Ley de Glaciares: avanza la reforma y crece la polémica ambiental
El oficialismo avanzó esta semana en el Senado con la reforma de la Ley de Glaciares, una iniciativa clave para el Gobierno de Javier Milei que ya obtuvo dictamen favorable en comisiones y quedó habilitada para su tratamiento en el recinto el próximo 10 de febrero, durante las sesiones extraordinarias convocadas por el Poder Ejecutivo.
El proyecto ingresó a la Cámara alta el 15 de diciembre y fue tratado en un trámite acelerado que se concretó en apenas dos días. Con el impulso de La Libertad Avanza (LLA), el oficialismo busca modificar la Ley 26.639, sancionada en 2010, que establece presupuestos mínimos para la protección de glaciares y del ambiente periglacial como reservas estratégicas de recursos hídricos.
Avance exprés y respaldo del sector minero
Durante el debate en comisiones, gobernadores de provincias con fuerte presencia minera, como San Juan y Catamarca, expusieron a favor de la iniciativa y pusieron el foco en la necesidad de compatibilizar la protección ambiental con el desarrollo productivo y la generación de empleo.

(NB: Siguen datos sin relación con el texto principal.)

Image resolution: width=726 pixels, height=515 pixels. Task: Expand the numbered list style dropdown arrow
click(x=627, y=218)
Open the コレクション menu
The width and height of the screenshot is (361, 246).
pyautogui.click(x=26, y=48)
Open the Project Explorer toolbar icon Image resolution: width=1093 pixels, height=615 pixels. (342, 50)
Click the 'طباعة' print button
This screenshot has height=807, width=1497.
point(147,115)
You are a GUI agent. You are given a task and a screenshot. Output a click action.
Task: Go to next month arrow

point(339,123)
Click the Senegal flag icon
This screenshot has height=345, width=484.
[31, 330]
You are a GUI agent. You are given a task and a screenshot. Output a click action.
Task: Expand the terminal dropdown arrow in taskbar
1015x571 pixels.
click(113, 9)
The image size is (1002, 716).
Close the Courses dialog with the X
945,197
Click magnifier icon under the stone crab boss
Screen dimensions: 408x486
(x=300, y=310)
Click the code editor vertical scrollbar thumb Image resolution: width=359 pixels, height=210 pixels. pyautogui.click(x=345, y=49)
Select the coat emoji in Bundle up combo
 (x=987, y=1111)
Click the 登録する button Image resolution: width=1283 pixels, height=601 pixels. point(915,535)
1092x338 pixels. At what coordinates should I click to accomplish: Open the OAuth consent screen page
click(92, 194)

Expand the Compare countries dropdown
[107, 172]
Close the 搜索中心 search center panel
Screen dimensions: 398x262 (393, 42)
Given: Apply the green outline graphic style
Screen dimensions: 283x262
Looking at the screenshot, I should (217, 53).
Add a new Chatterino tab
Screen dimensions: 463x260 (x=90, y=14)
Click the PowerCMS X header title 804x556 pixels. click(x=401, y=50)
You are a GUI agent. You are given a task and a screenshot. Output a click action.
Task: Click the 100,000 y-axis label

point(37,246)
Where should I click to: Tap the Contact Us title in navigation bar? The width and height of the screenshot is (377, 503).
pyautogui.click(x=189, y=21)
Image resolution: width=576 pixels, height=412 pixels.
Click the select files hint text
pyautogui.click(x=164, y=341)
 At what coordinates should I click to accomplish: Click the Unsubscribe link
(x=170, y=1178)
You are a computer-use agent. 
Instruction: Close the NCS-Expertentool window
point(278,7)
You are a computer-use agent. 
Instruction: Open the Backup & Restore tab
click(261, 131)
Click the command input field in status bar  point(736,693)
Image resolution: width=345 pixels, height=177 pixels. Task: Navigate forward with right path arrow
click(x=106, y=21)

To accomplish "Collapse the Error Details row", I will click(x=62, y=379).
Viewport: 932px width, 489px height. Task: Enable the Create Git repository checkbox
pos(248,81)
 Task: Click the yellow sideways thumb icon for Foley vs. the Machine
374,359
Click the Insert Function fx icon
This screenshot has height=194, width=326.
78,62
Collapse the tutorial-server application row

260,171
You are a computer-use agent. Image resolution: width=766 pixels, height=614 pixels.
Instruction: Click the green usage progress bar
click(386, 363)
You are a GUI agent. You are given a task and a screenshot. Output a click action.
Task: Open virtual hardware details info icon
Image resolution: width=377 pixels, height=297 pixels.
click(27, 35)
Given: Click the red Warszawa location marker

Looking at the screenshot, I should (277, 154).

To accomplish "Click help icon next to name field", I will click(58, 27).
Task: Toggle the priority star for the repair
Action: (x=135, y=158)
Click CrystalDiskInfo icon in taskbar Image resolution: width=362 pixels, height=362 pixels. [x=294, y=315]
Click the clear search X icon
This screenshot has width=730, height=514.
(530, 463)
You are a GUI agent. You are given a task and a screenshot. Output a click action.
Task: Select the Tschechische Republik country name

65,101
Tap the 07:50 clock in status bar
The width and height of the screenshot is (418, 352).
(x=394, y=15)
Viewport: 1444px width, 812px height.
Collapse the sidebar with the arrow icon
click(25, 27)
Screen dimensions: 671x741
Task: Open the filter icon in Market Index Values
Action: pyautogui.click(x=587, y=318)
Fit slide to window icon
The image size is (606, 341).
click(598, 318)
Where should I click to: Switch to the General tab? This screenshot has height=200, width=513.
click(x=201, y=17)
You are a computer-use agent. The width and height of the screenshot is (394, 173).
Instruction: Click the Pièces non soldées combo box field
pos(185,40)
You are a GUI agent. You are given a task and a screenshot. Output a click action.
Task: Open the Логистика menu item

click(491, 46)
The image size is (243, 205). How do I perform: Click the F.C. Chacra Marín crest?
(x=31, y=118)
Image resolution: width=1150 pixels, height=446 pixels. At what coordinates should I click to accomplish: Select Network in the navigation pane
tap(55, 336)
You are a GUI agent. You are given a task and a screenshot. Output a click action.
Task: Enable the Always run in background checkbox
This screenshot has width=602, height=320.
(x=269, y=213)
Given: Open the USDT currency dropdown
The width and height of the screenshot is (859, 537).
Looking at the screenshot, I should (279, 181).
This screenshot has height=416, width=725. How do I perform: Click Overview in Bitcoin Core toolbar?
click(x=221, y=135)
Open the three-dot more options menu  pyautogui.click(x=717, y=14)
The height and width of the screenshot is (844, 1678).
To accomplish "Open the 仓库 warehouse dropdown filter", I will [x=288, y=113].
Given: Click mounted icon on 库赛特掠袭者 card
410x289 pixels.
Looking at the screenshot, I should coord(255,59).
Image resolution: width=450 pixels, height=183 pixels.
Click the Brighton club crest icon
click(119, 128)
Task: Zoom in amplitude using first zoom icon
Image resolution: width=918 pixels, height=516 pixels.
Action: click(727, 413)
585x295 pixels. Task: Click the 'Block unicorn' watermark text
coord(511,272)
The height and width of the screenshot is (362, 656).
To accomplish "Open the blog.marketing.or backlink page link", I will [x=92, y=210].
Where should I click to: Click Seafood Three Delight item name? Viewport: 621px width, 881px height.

En la misma línea, representantes del sector empresario vinculado a la minería respaldaron la reforma y reclamaron reglas más claras para el desarrollo de inversiones.
Desde el Gobierno nacional, la Oficina del Presidente justificó el proyecto a través de un comunicado oficial, en el que sostuvo que la modificación apunta a ordenar el esquema de competencias provinciales sobre los recursos naturales y a despejar conflictos normativos vigentes.
El texto de la reforma habilita a cada jurisdicción a definir el alcance de las áreas protegidas y evaluar la posibilidad de permitir actividades económicas en determinadas zonas periglaciales. Además, introduce cambios en los criterios de protección establecidos por la normativa actual, que obliga al Estado nacional y a las provincias a resguardar los glaciares y el ambiente periglacial.
Fuerte rechazo de especialistas y organizaciones ambientales
En contraposición, especialistas, científicos y organizaciones ambientales cuestionaron duramente el proyecto libertario y advirtieron sobre un retroceso en materia de protección ambiental. Durante la reunión conjunta de las comisiones de Ambiente y Desarrollo Sostenible y de Minería, Energía y Combustibles, alertaron que la reforma vulnera el espíritu de la ley original y podría generar conflictos constitucionales.
Andrés Nápoli, director ejecutivo de la Fundación Ambiente y Recursos Naturales (FARN), afirmó que “el proyecto introduce una modificación sustancial de la ley vigente” y explicó que “reduce el área de protección glaciar —que actualmente alcanza apenas el 0,21 % del territorio nacional— con el objetivo de habilitar proyectos de megaminería de alta montaña hoy expresamente prohibidos”.
En la misma línea, Agostina Rossi Serra, de Greenpeace Argentina, sostuvo que “cuando el riesgo aumenta, las normas se fortalecen, no se debilitan” y remarcó que “plantear que hay glaciares o partes del ambiente periglacial que sirven y otros que no es una discusión científicamente incorrecta”.
Desde la Asociación Argentina de Abogados Ambientalistas, Enrique Viale advirtió que “las leyes de presupuestos mínimos son una arquitectura constitucional que este proyecto tira por la borda” y se preguntó: “¿Qué va a pasar después? ¿Vienen por los bosques? ¿Por los ríos?”.
A su vez, Manuel Jaramillo, director ejecutivo de la Fundación Vida Silvestre Argentina, consideró “inadmisible” la falta de consulta previa con el Instituto Argentino de Nivología, Glaciología y Ciencias Ambientales (IANIGLA), mientras que Eugenia Testa, del Círculo de Políticas Ambientales, señaló una “fuerte injerencia sectorial” en la elaboración del proyecto.
Las organizaciones coincidieron en que la reforma no busca fortalecer la protección de las fuentes de agua, sino responder a demandas del sector minero, y advirtieron que, lejos de generar seguridad jurídica, profundizará la incertidumbre normativa y la conflictividad social.